Opponents of the law say the main reason for that is the so-called individual mandate, which requires most Americans to have health insurance or pay a fine starting in 2014.
"There was something fundamentally different about trying to jam the individual mandate down the throats of the American people," says Tom Miller, another opponent of the law from the conservative American Enterprise Institute. "Even people who had insurance, who were buying it — it just didn't resonate with their core gut instincts and larger values and history."
But supporters say the reason the law hasn't won more love is considerably more complicated.
Princeton sociology professor and health care watcher Paul Starr says part of the problem is that so much of the law hasn't taken effect yet. "They're only really going to become aware of the specifics of the legislation as we get close to the point where there's enrollment in health plans and where people actually see how the health insurance exchanges actually work and how the subsidies work," he says.

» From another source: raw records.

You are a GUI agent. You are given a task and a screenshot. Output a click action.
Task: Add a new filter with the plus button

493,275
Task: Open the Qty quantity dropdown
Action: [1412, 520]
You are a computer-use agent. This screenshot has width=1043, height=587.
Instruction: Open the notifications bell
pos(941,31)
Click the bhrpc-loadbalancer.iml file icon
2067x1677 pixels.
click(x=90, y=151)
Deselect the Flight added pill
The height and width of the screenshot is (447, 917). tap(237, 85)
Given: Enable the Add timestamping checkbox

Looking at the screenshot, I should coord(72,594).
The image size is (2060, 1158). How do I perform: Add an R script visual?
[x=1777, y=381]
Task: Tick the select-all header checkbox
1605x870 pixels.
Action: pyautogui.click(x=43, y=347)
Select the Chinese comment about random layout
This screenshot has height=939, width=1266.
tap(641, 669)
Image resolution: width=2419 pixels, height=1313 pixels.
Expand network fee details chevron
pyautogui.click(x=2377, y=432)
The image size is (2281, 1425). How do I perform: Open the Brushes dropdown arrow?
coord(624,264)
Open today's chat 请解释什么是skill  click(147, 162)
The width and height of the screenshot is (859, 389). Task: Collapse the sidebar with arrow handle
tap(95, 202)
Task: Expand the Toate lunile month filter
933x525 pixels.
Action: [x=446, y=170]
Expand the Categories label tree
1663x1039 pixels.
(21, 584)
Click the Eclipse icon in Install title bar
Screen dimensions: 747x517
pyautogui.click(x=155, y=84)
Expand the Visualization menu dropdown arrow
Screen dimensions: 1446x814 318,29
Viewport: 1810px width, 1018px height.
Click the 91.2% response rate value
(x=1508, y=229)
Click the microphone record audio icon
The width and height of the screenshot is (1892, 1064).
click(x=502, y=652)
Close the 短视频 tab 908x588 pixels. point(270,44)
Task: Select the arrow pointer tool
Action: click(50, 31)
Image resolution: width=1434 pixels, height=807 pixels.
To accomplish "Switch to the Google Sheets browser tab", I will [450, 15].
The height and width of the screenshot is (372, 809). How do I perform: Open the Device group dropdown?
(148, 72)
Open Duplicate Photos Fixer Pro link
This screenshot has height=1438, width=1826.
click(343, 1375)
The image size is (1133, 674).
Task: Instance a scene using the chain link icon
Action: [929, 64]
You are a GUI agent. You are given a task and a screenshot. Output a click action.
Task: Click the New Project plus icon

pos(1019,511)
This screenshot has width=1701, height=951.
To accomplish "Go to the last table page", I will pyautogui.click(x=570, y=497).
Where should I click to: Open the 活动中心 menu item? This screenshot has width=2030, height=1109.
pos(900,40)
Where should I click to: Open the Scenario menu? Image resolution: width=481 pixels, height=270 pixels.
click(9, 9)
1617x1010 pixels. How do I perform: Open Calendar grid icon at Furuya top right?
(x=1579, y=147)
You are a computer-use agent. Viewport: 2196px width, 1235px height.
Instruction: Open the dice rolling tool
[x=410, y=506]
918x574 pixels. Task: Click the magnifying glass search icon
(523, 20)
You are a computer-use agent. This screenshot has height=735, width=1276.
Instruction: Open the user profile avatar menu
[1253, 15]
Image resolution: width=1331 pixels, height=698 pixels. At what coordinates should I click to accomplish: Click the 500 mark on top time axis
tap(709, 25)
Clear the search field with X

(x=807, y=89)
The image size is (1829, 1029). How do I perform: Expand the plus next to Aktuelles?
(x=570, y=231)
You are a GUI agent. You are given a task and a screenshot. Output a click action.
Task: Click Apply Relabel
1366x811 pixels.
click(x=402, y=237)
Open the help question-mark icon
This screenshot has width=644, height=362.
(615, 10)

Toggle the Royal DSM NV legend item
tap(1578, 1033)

And there's another big factor in the the lack of support — a lot of people who might like the law misunderstand what it actually requires.
For example, in a March 2011 poll, Kaiser (like most other groups polling on the subject) found that two-thirds of respondents said they opposed the individual mandate. But when it was explained that in most cases simply having employer-provided insurance would satisfy that requirement and that most employers were expected to continue to provide such coverage, opposition dropped to 35 percent.
"Probably 95 percent of the voting public either meet the individual requirement or are exempt from it," says Chris Jennings, a former health aide to President Bill Clinton and a supporter of the new law. "Why aren't these messages coming through better than they obviously are?"
It probably doesn't help that the Obama administration has been spending more effort trying to put the law into effect than working to dispel some of the myths about it.
"I don't think that was our primary job," says Nancy-Ann DeParle, White House deputy chief of staff and one of the key administration architects of the health law. "I really think our primary job was making sure that the changes that are happening to our insurance system were implemented in a careful, deliberate, transparent fashion."
DeParle blames the misperceptions — particularly about the pivotal individual mandate — on the law's many political opponents. She says, "The fact is for the vast majority of Americans they'll just check a box that says, 'Yes, I have insurance.' "
But the administration's lack of messaging, not to mention the political polarization around the law, has frustrated some of the law's other supporters.
"What messaging?" asks John Rother, who runs the nonpartisan National Coalition on Health Care. "I think the problem with something that's this controversial is it's always much easier to criticize it is than to defend it. And given that, I think the advocates for the legislation have been missing in action."
Princeton's Starr says there's another reason that opponents of the measure outnumber supporters. The entire structure of the law — preserving a private insurance system with an individual insurance requirement — was originally a Republican idea. "The president and Democrats adopted that approach in the hope of getting moderate support," Starr says.
Yet Republicans have unanimously turned against it. And they're not the only ones.
"Many liberals were never enthusiastic about it to begin with," says Starr. And that shows up in the polls. "Many of the people who are unfavorable are actually unfavorable from the left and are unhappy about the law, because it isn't a single-payer national health insurance plan."
That may be yet another reason President Obama spends a lot more of his time on the campaign trail these days talking to his Democratic supporters about things other than health care.